GIVEN REQUEST
Please echo the stretch of data from its first line through the line containing "point(1277,218)", word for word.

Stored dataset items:
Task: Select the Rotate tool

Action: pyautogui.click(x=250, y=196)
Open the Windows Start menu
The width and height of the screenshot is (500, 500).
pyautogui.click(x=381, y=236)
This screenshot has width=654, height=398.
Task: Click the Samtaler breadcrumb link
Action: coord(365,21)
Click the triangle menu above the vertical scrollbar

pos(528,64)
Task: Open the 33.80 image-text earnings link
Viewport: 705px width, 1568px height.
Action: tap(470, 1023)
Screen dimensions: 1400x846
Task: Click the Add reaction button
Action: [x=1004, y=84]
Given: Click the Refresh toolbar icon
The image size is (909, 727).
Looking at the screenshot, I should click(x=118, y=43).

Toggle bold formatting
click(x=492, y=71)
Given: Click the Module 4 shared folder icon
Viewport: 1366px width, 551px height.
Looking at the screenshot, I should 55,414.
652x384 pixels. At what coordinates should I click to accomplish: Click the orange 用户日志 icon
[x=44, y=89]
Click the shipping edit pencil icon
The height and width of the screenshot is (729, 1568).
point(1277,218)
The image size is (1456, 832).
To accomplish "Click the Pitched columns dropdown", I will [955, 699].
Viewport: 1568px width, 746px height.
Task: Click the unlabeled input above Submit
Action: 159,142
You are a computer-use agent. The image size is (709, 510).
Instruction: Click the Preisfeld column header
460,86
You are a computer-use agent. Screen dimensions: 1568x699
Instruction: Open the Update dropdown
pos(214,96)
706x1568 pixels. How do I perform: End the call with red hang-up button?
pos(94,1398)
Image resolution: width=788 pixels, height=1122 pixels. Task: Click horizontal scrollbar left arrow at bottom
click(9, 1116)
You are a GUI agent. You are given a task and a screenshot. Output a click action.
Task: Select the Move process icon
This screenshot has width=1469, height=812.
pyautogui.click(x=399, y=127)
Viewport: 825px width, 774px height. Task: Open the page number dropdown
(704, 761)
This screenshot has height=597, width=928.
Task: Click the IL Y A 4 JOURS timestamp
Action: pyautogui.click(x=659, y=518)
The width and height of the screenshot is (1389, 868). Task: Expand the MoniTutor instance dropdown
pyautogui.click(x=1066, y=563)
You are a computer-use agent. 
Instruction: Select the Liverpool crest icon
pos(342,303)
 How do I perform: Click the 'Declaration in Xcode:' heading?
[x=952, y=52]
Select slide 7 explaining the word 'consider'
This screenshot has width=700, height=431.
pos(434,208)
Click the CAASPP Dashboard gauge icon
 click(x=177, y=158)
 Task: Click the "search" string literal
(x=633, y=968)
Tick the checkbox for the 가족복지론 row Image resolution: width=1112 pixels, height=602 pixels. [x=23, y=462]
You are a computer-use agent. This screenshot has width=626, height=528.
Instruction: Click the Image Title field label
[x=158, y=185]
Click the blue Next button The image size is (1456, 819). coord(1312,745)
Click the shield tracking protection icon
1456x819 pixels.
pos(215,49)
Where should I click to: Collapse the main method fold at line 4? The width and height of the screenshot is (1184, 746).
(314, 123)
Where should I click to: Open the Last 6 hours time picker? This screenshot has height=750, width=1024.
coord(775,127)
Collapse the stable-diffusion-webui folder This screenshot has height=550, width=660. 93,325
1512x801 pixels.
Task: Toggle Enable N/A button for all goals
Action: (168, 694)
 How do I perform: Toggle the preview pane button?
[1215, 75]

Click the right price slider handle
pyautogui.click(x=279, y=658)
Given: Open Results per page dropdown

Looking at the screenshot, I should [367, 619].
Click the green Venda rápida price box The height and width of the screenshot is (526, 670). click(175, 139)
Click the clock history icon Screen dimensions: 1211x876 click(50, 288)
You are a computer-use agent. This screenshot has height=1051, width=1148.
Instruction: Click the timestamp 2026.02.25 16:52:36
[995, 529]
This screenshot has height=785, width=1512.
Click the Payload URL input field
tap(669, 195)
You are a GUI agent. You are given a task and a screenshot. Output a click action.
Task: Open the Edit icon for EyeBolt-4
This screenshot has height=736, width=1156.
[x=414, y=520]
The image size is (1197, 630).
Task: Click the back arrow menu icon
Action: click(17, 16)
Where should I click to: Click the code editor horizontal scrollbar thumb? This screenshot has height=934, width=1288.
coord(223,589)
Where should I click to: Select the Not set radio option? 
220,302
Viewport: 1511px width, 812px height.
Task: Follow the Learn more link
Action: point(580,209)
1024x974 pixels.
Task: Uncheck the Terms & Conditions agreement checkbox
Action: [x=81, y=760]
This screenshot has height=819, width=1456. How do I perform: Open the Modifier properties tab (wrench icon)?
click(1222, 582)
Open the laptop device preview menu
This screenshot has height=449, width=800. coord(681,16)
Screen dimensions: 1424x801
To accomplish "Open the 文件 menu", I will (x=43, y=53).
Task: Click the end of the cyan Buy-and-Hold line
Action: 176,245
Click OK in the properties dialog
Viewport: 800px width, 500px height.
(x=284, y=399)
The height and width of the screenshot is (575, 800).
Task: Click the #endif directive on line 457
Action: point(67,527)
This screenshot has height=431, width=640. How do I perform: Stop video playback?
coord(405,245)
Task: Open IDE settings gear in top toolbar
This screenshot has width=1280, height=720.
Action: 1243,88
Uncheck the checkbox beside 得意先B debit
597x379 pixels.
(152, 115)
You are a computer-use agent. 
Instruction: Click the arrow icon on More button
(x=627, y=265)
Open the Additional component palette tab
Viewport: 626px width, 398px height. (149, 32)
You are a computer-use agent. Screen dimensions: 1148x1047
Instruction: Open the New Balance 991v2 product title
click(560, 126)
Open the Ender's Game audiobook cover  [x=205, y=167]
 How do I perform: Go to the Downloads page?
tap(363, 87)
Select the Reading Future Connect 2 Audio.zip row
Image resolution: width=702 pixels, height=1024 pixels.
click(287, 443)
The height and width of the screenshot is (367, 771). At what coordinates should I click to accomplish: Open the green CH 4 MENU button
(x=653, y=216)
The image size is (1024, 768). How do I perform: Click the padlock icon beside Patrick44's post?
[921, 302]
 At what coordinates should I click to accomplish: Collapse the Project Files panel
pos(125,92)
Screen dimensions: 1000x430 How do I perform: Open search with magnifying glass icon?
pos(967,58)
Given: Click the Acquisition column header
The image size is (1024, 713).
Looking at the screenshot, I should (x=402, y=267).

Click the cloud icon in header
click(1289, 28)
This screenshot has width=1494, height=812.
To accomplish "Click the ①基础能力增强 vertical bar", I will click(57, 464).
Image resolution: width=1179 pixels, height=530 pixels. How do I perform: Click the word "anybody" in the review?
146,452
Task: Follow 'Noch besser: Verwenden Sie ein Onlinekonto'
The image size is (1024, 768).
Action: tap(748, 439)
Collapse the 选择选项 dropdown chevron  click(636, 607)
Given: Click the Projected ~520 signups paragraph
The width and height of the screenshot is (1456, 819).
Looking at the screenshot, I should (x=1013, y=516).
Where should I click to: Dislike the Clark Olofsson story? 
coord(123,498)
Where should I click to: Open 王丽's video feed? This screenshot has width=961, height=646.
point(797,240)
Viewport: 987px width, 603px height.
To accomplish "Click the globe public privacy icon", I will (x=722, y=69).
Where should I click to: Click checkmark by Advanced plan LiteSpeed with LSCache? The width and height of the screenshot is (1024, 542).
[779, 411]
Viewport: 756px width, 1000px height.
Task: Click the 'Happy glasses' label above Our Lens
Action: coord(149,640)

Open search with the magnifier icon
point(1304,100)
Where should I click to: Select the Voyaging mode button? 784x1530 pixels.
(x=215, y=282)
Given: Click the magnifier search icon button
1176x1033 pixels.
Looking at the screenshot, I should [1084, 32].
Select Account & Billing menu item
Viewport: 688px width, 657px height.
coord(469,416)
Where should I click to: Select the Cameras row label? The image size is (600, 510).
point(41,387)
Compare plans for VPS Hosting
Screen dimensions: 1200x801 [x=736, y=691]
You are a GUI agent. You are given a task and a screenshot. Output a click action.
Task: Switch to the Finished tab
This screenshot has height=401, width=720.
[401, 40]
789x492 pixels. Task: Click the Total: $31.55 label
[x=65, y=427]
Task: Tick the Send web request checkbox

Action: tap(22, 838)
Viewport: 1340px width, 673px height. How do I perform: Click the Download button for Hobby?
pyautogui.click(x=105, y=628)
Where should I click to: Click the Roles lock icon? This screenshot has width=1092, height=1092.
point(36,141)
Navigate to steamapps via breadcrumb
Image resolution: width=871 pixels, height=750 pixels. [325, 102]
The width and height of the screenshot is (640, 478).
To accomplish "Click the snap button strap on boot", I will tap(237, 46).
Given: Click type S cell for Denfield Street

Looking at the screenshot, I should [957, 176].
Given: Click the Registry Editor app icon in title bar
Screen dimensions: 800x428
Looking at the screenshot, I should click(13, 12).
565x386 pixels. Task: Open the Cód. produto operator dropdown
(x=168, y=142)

TASK SOLUTION
Task: Select the Rotate tool

Action: pyautogui.click(x=250, y=196)
Open the Windows Start menu
The width and height of the screenshot is (500, 500).
pyautogui.click(x=381, y=236)
This screenshot has width=654, height=398.
Task: Click the Samtaler breadcrumb link
Action: coord(365,21)
Click the triangle menu above the vertical scrollbar

pos(528,64)
Task: Open the 33.80 image-text earnings link
Viewport: 705px width, 1568px height.
Action: tap(470, 1023)
Screen dimensions: 1400x846
Task: Click the Add reaction button
Action: [x=1004, y=84]
Given: Click the Refresh toolbar icon
The image size is (909, 727).
Looking at the screenshot, I should click(x=118, y=43).

Toggle bold formatting
click(x=492, y=71)
Given: Click the Module 4 shared folder icon
Viewport: 1366px width, 551px height.
Looking at the screenshot, I should 55,414.
652x384 pixels. At what coordinates should I click to accomplish: Click the orange 用户日志 icon
[x=44, y=89]
Click the shipping edit pencil icon
The height and width of the screenshot is (729, 1568).
point(1277,218)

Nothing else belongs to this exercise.